§ **WORK TO COMPLETE**:
Answer these questions from the passage on Wikipedia's anti-vandalism tools.
(a) Which fully automated tool is named as one for which overuse is not a concern?
(b) What fact about an edit do Huggle and STiki at least expose to the human patroller?
(c) Which of the two tools is said to present more opportunities for overuse?

§ **DOCUMENT PASSAGE**:

Applying this to the case of Wikipedia’s anti-vandalism efforts, de Laat first observes that complication (1) (overuse) is not a concern for fully automated tools like ClueBotNG – obviously their algorithm applies the existing profile directly without a human intervention that could introduce this kind of bias. For Huggle and STiki, however, “I see several possibilities for features to be overused by patrollers, thereby spoiling the optimum efficacy achievable by the profile embedded in those tools.” This is because both tools do not just use these features in their automatic pre-selection of edits to be reviewed, but expose at least the fact whether an edit was anonymous to the human patroller in the edit review interface. (The paper examines this in detail for both tools, also observing that Huggle presents more opportunities for this kind of overuse, while STiki is more restricted. However, there seems to have been no attempt to study empirically whether this overuse actually occurs.)

§ **RECORDS PROVIDED**:
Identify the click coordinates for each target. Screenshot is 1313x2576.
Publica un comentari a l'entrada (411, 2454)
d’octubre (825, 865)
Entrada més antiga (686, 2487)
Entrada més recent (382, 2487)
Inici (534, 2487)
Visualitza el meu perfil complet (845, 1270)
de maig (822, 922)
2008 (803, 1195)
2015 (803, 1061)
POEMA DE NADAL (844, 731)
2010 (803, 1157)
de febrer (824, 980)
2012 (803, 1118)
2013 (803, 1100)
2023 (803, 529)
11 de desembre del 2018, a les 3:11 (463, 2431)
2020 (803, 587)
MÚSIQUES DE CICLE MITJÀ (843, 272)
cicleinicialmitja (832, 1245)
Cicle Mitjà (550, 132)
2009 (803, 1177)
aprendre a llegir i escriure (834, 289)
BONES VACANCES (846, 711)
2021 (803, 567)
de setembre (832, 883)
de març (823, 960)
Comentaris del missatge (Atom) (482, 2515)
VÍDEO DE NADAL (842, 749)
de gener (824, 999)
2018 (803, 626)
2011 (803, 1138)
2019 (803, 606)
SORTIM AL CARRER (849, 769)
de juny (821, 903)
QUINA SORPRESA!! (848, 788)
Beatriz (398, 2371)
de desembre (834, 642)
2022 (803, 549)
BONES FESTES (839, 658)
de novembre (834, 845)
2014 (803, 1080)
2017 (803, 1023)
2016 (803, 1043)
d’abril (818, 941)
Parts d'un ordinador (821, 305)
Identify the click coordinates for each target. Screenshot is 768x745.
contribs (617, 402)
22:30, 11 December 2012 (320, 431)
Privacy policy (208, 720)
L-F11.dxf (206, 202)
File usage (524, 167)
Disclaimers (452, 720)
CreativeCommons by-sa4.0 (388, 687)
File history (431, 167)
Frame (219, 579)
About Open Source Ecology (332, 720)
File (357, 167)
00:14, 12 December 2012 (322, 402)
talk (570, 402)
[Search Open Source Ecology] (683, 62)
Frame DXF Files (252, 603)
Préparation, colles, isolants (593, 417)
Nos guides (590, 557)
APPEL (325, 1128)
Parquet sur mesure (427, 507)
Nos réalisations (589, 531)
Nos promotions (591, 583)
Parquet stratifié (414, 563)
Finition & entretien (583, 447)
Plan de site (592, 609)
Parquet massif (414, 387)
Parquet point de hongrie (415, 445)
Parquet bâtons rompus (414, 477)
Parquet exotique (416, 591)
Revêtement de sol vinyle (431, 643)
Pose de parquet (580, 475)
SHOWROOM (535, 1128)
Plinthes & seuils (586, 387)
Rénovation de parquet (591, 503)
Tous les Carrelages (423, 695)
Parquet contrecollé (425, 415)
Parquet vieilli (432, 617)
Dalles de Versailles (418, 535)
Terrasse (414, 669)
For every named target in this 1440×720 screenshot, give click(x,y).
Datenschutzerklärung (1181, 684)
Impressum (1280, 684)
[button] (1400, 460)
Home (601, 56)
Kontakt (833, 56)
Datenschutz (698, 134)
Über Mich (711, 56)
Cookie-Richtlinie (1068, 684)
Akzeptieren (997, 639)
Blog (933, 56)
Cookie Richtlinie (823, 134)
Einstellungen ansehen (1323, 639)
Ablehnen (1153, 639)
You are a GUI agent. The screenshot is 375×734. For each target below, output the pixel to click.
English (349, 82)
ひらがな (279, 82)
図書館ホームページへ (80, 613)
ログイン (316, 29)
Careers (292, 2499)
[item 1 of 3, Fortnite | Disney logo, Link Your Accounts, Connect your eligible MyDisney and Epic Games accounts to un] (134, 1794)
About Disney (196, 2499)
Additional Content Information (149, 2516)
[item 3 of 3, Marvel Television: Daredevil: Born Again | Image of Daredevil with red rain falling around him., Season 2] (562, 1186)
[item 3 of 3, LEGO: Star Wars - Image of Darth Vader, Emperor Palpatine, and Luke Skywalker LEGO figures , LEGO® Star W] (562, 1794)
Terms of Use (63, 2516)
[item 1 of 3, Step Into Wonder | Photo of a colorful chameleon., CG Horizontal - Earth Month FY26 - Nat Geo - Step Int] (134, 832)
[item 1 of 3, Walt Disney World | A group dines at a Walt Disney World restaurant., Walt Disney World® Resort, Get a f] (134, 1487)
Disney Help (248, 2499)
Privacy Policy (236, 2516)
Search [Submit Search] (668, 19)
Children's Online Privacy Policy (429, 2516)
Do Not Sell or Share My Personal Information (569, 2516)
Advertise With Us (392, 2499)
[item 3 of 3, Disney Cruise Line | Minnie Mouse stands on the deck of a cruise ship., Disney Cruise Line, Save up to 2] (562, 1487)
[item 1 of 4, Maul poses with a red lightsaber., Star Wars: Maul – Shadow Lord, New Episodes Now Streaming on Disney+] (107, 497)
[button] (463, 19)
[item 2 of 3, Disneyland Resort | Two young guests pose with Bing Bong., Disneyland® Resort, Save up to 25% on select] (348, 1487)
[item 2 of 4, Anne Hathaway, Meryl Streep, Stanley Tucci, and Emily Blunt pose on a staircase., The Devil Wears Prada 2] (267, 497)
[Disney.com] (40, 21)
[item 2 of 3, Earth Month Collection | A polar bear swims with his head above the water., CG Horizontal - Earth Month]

§ **RESULT OF THE EXERCISE**:
(a) ClueBotNG
(b) Whether the edit was anonymous
(c) Huggle